Goal:
Copy the entire listing below verbatim, keeping every line unchanged.

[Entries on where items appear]
━━━━━━━━

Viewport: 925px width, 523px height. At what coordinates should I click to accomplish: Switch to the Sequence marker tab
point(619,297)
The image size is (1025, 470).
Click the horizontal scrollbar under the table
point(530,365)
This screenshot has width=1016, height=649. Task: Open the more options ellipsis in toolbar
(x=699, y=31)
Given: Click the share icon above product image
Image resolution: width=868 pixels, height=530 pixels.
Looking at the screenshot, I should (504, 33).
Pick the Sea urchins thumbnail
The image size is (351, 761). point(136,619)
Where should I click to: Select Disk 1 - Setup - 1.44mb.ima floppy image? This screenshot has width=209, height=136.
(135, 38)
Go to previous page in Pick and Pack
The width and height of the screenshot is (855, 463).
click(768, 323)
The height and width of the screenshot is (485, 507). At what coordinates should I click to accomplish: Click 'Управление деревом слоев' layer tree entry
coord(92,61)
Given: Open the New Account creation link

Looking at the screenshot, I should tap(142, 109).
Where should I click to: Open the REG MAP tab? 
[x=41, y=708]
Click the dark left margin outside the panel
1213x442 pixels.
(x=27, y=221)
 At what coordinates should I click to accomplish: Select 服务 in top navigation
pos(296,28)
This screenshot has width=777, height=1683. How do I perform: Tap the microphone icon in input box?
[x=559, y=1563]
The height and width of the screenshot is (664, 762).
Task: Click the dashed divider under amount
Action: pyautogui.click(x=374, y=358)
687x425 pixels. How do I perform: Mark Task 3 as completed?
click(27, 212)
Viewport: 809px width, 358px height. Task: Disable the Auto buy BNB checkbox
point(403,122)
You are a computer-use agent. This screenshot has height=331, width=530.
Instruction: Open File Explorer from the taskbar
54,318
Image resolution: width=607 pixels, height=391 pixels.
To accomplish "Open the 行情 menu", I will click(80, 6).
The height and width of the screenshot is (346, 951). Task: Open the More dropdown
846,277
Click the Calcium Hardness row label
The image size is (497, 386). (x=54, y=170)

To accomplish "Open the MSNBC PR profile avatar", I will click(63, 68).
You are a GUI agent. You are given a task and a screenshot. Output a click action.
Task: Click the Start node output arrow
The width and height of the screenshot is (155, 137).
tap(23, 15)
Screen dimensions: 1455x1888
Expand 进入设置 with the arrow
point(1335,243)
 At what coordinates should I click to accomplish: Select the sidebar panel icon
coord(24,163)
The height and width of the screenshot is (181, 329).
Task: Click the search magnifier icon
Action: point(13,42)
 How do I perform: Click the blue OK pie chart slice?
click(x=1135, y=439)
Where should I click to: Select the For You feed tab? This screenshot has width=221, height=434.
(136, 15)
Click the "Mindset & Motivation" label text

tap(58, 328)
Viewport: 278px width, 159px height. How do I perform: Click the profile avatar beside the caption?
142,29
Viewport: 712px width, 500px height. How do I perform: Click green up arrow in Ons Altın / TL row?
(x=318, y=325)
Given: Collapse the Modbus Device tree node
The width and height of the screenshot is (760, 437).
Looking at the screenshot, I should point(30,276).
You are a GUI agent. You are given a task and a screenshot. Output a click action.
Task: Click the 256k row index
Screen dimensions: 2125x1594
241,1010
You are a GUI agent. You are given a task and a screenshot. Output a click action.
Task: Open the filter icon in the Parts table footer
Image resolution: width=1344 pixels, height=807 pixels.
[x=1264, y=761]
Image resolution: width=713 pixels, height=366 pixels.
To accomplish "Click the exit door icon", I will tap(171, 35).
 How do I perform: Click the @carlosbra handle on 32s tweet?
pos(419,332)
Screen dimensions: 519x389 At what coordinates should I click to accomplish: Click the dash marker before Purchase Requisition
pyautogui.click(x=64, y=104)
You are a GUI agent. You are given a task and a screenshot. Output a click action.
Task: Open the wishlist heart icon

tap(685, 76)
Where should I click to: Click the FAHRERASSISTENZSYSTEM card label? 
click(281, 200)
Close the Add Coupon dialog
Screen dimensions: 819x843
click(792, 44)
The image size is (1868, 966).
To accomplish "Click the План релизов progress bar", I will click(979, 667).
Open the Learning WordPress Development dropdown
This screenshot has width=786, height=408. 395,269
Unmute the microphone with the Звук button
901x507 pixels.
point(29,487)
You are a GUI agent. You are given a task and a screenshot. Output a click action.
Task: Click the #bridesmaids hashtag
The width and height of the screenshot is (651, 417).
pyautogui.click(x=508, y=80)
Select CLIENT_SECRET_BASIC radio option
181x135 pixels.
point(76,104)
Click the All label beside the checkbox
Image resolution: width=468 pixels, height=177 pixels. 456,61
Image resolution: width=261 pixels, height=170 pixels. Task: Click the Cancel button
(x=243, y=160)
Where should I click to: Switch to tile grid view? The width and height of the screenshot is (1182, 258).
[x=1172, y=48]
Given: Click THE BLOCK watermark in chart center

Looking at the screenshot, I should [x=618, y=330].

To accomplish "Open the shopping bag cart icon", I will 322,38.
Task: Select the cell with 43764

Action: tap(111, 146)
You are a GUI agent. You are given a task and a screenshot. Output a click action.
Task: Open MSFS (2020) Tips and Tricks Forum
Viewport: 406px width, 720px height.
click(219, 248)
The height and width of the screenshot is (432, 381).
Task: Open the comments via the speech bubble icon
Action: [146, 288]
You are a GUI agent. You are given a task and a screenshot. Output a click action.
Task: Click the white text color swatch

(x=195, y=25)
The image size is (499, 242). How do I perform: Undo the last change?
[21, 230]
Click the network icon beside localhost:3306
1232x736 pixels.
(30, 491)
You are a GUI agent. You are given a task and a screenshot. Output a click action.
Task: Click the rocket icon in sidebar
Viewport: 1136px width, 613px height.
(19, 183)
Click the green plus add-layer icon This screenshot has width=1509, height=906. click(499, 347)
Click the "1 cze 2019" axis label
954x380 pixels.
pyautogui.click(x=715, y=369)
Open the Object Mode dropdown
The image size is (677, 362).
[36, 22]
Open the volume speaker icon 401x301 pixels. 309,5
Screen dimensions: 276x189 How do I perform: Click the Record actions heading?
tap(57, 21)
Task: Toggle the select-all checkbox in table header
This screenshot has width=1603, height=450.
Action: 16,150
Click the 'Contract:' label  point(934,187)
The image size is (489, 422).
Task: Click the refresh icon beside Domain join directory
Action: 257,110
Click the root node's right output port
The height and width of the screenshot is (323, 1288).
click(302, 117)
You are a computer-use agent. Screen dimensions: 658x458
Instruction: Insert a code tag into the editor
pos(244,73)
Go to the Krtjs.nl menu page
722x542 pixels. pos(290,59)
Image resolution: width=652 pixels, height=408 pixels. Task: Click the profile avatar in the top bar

━━━━━━━━

Solution to the exercise:
Viewport: 925px width, 523px height. At what coordinates should I click to accomplish: Switch to the Sequence marker tab
point(619,297)
The image size is (1025, 470).
Click the horizontal scrollbar under the table
point(530,365)
This screenshot has width=1016, height=649. Task: Open the more options ellipsis in toolbar
(x=699, y=31)
Given: Click the share icon above product image
Image resolution: width=868 pixels, height=530 pixels.
Looking at the screenshot, I should (504, 33).
Pick the Sea urchins thumbnail
The image size is (351, 761). point(136,619)
Where should I click to: Select Disk 1 - Setup - 1.44mb.ima floppy image? This screenshot has width=209, height=136.
(135, 38)
Go to previous page in Pick and Pack
The width and height of the screenshot is (855, 463).
click(768, 323)
The height and width of the screenshot is (485, 507). At what coordinates should I click to accomplish: Click 'Управление деревом слоев' layer tree entry
coord(92,61)
Given: Open the New Account creation link

Looking at the screenshot, I should tap(142, 109).
Where should I click to: Open the REG MAP tab? 
[x=41, y=708]
Click the dark left margin outside the panel
1213x442 pixels.
(x=27, y=221)
 At what coordinates should I click to accomplish: Select 服务 in top navigation
pos(296,28)
This screenshot has width=777, height=1683. How do I perform: Tap the microphone icon in input box?
[x=559, y=1563]
The height and width of the screenshot is (664, 762).
Task: Click the dashed divider under amount
Action: pyautogui.click(x=374, y=358)
687x425 pixels. How do I perform: Mark Task 3 as completed?
click(27, 212)
Viewport: 809px width, 358px height. Task: Disable the Auto buy BNB checkbox
point(403,122)
You are a computer-use agent. This screenshot has height=331, width=530.
Instruction: Open File Explorer from the taskbar
54,318
Image resolution: width=607 pixels, height=391 pixels.
To accomplish "Open the 行情 menu", I will click(80, 6).
The height and width of the screenshot is (346, 951). Task: Open the More dropdown
846,277
Click the Calcium Hardness row label
The image size is (497, 386). (x=54, y=170)

To accomplish "Open the MSNBC PR profile avatar", I will click(63, 68).
You are a GUI agent. You are given a task and a screenshot. Output a click action.
Task: Click the Start node output arrow
The width and height of the screenshot is (155, 137).
tap(23, 15)
Screen dimensions: 1455x1888
Expand 进入设置 with the arrow
point(1335,243)
 At what coordinates should I click to accomplish: Select the sidebar panel icon
coord(24,163)
The height and width of the screenshot is (181, 329).
Task: Click the search magnifier icon
Action: point(13,42)
 How do I perform: Click the blue OK pie chart slice?
click(x=1135, y=439)
Where should I click to: Select the For You feed tab? This screenshot has width=221, height=434.
(136, 15)
Click the "Mindset & Motivation" label text

tap(58, 328)
Viewport: 278px width, 159px height. How do I perform: Click the profile avatar beside the caption?
142,29
Viewport: 712px width, 500px height. How do I perform: Click green up arrow in Ons Altın / TL row?
(x=318, y=325)
Given: Collapse the Modbus Device tree node
The width and height of the screenshot is (760, 437).
Looking at the screenshot, I should point(30,276).
You are a GUI agent. You are given a task and a screenshot. Output a click action.
Task: Click the 256k row index
Screen dimensions: 2125x1594
241,1010
You are a GUI agent. You are given a task and a screenshot. Output a click action.
Task: Open the filter icon in the Parts table footer
Image resolution: width=1344 pixels, height=807 pixels.
[x=1264, y=761]
Image resolution: width=713 pixels, height=366 pixels.
To accomplish "Click the exit door icon", I will tap(171, 35).
 How do I perform: Click the @carlosbra handle on 32s tweet?
pos(419,332)
Screen dimensions: 519x389 At what coordinates should I click to accomplish: Click the dash marker before Purchase Requisition
pyautogui.click(x=64, y=104)
You are a GUI agent. You are given a task and a screenshot. Output a click action.
Task: Open the wishlist heart icon

tap(685, 76)
Where should I click to: Click the FAHRERASSISTENZSYSTEM card label? 
click(281, 200)
Close the Add Coupon dialog
Screen dimensions: 819x843
click(792, 44)
The image size is (1868, 966).
To accomplish "Click the План релизов progress bar", I will click(979, 667).
Open the Learning WordPress Development dropdown
This screenshot has width=786, height=408. 395,269
Unmute the microphone with the Звук button
901x507 pixels.
point(29,487)
You are a GUI agent. You are given a task and a screenshot. Output a click action.
Task: Click the #bridesmaids hashtag
The width and height of the screenshot is (651, 417).
pyautogui.click(x=508, y=80)
Select CLIENT_SECRET_BASIC radio option
181x135 pixels.
point(76,104)
Click the All label beside the checkbox
Image resolution: width=468 pixels, height=177 pixels. 456,61
Image resolution: width=261 pixels, height=170 pixels. Task: Click the Cancel button
(x=243, y=160)
Where should I click to: Switch to tile grid view? The width and height of the screenshot is (1182, 258).
[x=1172, y=48]
Given: Click THE BLOCK watermark in chart center

Looking at the screenshot, I should [x=618, y=330].

To accomplish "Open the shopping bag cart icon", I will 322,38.
Task: Select the cell with 43764

Action: tap(111, 146)
You are a GUI agent. You are given a task and a screenshot. Output a click action.
Task: Open MSFS (2020) Tips and Tricks Forum
Viewport: 406px width, 720px height.
click(219, 248)
The height and width of the screenshot is (432, 381).
Task: Open the comments via the speech bubble icon
Action: [146, 288]
You are a GUI agent. You are given a task and a screenshot. Output a click action.
Task: Click the white text color swatch

(x=195, y=25)
The image size is (499, 242). How do I perform: Undo the last change?
[21, 230]
Click the network icon beside localhost:3306
1232x736 pixels.
(30, 491)
You are a GUI agent. You are given a task and a screenshot. Output a click action.
Task: Click the rocket icon in sidebar
Viewport: 1136px width, 613px height.
(19, 183)
Click the green plus add-layer icon This screenshot has width=1509, height=906. click(499, 347)
Click the "1 cze 2019" axis label
954x380 pixels.
pyautogui.click(x=715, y=369)
Open the Object Mode dropdown
The image size is (677, 362).
[36, 22]
Open the volume speaker icon 401x301 pixels. 309,5
Screen dimensions: 276x189 How do I perform: Click the Record actions heading?
tap(57, 21)
Task: Toggle the select-all checkbox in table header
This screenshot has width=1603, height=450.
Action: 16,150
Click the 'Contract:' label  point(934,187)
The image size is (489, 422).
Task: Click the refresh icon beside Domain join directory
Action: 257,110
Click the root node's right output port
The height and width of the screenshot is (323, 1288).
click(302, 117)
You are a computer-use agent. Screen dimensions: 658x458
Instruction: Insert a code tag into the editor
pos(244,73)
Go to the Krtjs.nl menu page
722x542 pixels. pos(290,59)
Image resolution: width=652 pixels, height=408 pixels. Task: Click the profile avatar in the top bar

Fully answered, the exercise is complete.